**REQUESTS:**
1) Answer these questions from the review of After The Fall:
(a) Whose staging does the review praise?
(b) Which other play does it compare After The Fall to?
(c) What two historical shadows does it say the man in the story stands in?
2) Extend the review of After The Fall past its final sentence with one more paragraph in the same voice.

**QUOTED PASSAGE:**
======
What a wonderful way of framing our entry into After The Fall: Now that the journalism, and the gossip, and the gawking are out of the way, we can stop referencing the sensationalized spectacle of Marilyn Monroe and her starlet’s suicide, and look at what really lies at the heart of this deeply probing, quietly heroic, utterly humane play.
Jose Carrasquillo’s visionary staging, with its streamlined cast size emphasizing a transformational theatricality and essentializing the meaning of the forces who both form–and transform–Quentin’s character, helps us take a huge step away from the gossip page’s outrage that Miller was writing a rough, unsentimental chronicle too soon after his second wife’s death. What we come to see instead, as in The Crucible, is the story of a man wrestling with his own flaws and hesitancies to re-engage with the world in the wake of society’s breaking down — in the shadows of The Shoah and in the wake of McCarthyism’s hysteria that so disfigured our landscape–that same man finds himself an implicated bystander to our century’s greatest crimes and so begins to understand how our calamitous history might have happened; how we might begin anew; how, in the wake of so much wreckage, we can become worthy of renewal.
After The Falls holds up so incredibly well today and feels like such a contemporary documentation (even with its time-capsule attentiveness to the morals and mores of its time) because it is both brutally honest and confessional—and yet complex in a way that transcends today’s sophomoric tell-alls—as it fuses our culture’s obsession with celebrity and our subjugation to prevailing authority—interweaving community opprobrium within the framework of the individual’s quest for liberation and clarity; for speaking and living out a marriage, and a life, of truth as opposed to one of compromise and falsehood.
======
[Element lookup records]
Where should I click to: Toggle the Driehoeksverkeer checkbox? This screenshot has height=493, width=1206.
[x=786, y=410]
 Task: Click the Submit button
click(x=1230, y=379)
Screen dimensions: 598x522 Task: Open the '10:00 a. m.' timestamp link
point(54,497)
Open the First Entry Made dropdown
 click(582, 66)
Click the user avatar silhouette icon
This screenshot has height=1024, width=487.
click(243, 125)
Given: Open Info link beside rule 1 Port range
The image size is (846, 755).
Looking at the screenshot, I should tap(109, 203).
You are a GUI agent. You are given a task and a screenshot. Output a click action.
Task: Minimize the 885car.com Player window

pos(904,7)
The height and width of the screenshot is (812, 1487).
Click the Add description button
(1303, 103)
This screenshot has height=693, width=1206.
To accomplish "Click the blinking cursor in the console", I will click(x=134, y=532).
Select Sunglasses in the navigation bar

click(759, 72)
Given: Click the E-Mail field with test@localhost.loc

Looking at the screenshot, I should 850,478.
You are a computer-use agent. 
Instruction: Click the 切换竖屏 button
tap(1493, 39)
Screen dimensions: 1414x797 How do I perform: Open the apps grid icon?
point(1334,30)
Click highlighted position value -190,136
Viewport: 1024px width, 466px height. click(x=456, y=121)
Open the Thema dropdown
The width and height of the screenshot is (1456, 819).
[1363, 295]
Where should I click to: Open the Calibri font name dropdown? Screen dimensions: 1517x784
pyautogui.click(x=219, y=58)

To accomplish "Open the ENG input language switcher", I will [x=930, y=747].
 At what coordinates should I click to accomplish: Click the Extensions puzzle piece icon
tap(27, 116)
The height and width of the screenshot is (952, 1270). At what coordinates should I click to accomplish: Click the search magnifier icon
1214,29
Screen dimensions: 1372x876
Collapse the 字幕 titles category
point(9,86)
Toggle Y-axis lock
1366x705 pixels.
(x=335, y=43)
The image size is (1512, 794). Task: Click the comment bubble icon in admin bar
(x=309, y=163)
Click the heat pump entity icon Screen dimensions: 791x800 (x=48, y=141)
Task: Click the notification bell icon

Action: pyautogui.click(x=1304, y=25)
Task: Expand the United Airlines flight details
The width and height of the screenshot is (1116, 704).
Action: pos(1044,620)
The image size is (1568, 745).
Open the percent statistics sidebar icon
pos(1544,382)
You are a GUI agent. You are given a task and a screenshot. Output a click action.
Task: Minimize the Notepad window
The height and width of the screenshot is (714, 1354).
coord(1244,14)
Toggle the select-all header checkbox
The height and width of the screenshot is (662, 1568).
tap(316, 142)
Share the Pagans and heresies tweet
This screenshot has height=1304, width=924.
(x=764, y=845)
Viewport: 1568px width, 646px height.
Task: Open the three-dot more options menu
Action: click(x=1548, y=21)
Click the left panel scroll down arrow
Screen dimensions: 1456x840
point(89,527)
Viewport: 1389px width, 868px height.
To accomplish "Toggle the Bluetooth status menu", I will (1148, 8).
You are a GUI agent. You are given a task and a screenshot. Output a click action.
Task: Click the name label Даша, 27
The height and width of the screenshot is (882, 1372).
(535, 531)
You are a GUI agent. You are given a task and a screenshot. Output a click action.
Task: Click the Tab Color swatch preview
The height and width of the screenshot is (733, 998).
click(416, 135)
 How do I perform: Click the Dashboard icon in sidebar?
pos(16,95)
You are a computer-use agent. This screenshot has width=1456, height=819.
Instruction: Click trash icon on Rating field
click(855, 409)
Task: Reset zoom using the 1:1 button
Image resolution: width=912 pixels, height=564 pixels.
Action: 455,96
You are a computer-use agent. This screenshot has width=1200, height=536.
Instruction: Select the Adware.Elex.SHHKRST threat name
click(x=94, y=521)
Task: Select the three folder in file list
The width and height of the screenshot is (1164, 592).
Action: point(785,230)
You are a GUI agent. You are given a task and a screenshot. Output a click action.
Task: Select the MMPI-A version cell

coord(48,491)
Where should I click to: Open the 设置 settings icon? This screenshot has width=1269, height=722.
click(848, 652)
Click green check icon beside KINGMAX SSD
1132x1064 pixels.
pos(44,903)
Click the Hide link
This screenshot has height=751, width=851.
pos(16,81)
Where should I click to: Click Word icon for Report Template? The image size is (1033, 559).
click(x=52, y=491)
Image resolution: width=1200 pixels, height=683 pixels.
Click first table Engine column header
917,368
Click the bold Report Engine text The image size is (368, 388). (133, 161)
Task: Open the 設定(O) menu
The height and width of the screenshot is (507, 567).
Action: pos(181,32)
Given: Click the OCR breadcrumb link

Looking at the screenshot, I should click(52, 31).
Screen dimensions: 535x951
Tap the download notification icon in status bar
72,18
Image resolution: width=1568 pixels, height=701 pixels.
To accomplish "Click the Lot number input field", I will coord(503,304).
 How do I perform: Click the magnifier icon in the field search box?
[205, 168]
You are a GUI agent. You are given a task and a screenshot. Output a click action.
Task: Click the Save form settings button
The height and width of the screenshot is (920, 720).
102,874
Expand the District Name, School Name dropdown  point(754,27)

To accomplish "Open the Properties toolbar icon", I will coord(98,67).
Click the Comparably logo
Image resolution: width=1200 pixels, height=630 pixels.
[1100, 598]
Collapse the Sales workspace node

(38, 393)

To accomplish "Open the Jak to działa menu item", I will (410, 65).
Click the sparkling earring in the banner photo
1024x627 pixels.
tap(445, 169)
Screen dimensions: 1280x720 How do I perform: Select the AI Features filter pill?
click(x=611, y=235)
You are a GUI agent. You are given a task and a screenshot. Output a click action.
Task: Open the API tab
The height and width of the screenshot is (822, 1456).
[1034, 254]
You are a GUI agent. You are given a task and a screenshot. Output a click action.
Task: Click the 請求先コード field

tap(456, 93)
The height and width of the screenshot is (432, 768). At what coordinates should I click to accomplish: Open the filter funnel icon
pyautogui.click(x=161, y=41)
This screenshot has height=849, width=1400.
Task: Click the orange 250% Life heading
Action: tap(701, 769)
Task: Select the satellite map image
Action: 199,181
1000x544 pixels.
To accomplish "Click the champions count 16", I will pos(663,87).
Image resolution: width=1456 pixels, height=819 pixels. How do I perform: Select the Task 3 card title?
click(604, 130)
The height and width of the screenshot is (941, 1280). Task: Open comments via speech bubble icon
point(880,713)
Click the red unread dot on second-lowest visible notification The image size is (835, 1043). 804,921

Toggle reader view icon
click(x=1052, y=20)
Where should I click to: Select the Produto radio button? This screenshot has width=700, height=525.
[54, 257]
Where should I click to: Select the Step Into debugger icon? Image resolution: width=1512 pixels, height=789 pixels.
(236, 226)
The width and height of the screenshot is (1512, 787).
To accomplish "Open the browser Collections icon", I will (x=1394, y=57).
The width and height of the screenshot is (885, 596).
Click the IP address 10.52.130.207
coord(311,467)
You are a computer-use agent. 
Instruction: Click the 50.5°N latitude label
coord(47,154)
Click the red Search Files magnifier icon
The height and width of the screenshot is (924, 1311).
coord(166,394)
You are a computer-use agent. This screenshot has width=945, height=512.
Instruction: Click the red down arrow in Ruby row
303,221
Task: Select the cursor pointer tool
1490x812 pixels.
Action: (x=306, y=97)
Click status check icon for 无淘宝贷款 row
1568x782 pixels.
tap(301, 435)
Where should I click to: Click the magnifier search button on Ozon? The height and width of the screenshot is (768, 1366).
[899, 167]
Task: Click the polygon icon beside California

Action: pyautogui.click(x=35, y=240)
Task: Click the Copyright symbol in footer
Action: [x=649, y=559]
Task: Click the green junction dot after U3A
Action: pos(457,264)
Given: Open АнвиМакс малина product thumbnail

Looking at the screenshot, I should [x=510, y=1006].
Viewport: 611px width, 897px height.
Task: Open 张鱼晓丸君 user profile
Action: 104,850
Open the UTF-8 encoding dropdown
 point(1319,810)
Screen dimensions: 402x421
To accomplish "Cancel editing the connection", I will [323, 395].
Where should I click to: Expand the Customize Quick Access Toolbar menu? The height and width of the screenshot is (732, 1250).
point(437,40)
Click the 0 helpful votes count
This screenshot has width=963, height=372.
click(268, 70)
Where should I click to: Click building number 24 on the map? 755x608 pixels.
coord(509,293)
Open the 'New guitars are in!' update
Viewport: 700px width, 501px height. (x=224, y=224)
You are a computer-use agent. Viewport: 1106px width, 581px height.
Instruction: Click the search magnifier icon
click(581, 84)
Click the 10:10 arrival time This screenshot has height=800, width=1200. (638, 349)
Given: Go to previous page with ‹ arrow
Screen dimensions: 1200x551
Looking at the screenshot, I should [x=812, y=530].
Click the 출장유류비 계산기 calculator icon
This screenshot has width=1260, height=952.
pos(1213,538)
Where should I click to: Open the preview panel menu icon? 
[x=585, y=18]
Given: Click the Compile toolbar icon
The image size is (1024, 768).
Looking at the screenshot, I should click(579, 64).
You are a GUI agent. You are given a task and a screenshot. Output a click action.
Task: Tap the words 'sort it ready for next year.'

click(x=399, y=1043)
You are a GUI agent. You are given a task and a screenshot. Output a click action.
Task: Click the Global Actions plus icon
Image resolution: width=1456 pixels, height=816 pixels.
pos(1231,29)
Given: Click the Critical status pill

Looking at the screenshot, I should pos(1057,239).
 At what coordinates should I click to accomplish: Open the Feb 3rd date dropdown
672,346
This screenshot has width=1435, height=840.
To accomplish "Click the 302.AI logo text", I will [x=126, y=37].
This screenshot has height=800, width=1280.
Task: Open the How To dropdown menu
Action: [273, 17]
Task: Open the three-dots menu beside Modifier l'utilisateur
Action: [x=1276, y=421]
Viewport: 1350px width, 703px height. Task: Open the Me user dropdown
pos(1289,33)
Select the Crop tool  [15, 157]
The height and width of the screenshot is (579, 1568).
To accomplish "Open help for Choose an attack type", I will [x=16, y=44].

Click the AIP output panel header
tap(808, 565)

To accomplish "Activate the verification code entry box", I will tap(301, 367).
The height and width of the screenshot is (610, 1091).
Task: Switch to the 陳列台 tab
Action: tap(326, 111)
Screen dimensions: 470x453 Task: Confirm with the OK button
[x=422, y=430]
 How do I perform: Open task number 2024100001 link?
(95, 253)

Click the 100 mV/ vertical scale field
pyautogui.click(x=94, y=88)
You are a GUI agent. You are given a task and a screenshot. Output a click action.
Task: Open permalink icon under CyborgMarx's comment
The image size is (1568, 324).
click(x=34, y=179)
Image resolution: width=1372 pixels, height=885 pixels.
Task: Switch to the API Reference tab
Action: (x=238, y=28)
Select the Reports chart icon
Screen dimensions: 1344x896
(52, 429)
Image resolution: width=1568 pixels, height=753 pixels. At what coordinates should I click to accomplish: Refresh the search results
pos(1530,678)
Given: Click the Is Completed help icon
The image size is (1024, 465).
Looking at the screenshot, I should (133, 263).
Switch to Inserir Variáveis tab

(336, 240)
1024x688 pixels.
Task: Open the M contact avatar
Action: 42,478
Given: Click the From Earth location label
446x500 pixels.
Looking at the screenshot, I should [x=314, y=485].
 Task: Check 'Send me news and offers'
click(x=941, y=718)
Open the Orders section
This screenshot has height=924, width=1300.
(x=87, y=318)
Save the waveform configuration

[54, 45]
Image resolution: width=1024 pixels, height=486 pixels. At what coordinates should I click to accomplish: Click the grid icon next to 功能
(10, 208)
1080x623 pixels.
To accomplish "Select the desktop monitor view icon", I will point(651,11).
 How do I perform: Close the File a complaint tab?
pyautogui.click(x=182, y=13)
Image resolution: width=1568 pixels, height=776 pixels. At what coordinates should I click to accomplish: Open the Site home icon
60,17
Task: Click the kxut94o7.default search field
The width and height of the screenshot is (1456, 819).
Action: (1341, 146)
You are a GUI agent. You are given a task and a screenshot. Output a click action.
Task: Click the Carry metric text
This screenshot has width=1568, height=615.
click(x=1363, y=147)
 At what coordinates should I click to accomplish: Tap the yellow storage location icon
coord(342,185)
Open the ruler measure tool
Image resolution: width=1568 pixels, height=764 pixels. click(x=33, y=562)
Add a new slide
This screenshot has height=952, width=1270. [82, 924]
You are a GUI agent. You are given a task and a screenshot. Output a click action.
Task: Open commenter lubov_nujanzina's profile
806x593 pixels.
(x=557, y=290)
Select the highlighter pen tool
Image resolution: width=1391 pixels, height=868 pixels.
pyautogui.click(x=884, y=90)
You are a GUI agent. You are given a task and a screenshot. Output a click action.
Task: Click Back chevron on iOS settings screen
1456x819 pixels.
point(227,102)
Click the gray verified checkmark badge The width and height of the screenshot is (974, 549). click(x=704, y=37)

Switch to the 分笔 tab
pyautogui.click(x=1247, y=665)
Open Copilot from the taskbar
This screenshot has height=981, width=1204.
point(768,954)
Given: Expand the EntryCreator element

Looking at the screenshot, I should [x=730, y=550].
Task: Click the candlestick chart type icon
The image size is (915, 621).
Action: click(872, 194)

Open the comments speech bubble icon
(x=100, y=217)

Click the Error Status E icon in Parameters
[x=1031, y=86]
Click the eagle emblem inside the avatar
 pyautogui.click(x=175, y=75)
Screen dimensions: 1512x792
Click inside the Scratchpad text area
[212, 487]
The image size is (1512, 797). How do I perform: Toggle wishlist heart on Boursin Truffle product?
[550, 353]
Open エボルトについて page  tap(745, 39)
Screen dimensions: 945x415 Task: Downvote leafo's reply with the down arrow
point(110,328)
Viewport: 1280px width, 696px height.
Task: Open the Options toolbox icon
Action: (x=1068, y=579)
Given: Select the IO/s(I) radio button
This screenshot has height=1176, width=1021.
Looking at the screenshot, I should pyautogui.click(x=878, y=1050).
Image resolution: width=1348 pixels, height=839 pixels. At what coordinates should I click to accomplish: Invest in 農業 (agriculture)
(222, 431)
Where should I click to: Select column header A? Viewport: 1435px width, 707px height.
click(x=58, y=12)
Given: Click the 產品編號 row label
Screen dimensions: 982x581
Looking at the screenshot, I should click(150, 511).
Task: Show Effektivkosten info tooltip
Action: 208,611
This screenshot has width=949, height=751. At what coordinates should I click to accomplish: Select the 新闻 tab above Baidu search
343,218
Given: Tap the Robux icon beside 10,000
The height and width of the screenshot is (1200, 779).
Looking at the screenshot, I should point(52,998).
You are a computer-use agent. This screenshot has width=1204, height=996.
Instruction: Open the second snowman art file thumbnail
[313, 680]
======
**OUTPUTS IN ORDER:**
1)
(a) Jose Carrasquillo's
(b) The Crucible
(c) The Shoah and McCarthyism's hysteria

2)
It’s both Jose’s vision for this production, and the passage not only of time, but of the passing of Arthur Miller himself, that helps us really see this play anew. Only after Miller’s death are we, perhaps, able to see the alter-ego of Quentin in more appreciating terms. While brooding introspection and self-incrimination are pretty much out of vogue these days, the charges of authorial indulgence were hurled pretty viciously at this play early on. What emerges now for us instead is something much more admirable: a character who prosecutes himself astringently, examines his life comprehensively, and refuses to let himself off the hook. Quentin has a similarly clear-eyed assessment of how so many soft-pedaled the terrors of Communism, which is offset by the horror registered in seeing how our country so grossly over-reacted to the threat of the Red Menace. In our age of bullet points and sound bites, Quentin allows us to experience a layered and complex moral reckoning with our past and present, as Miller dares us to see ourselves as both complicit actors as well as capable of retrieving innocence. We must begin to believe anew. This is Miller in his prophetic mode, not as moral scold, but as social animal, insisting that we find the will to add to the world with new love.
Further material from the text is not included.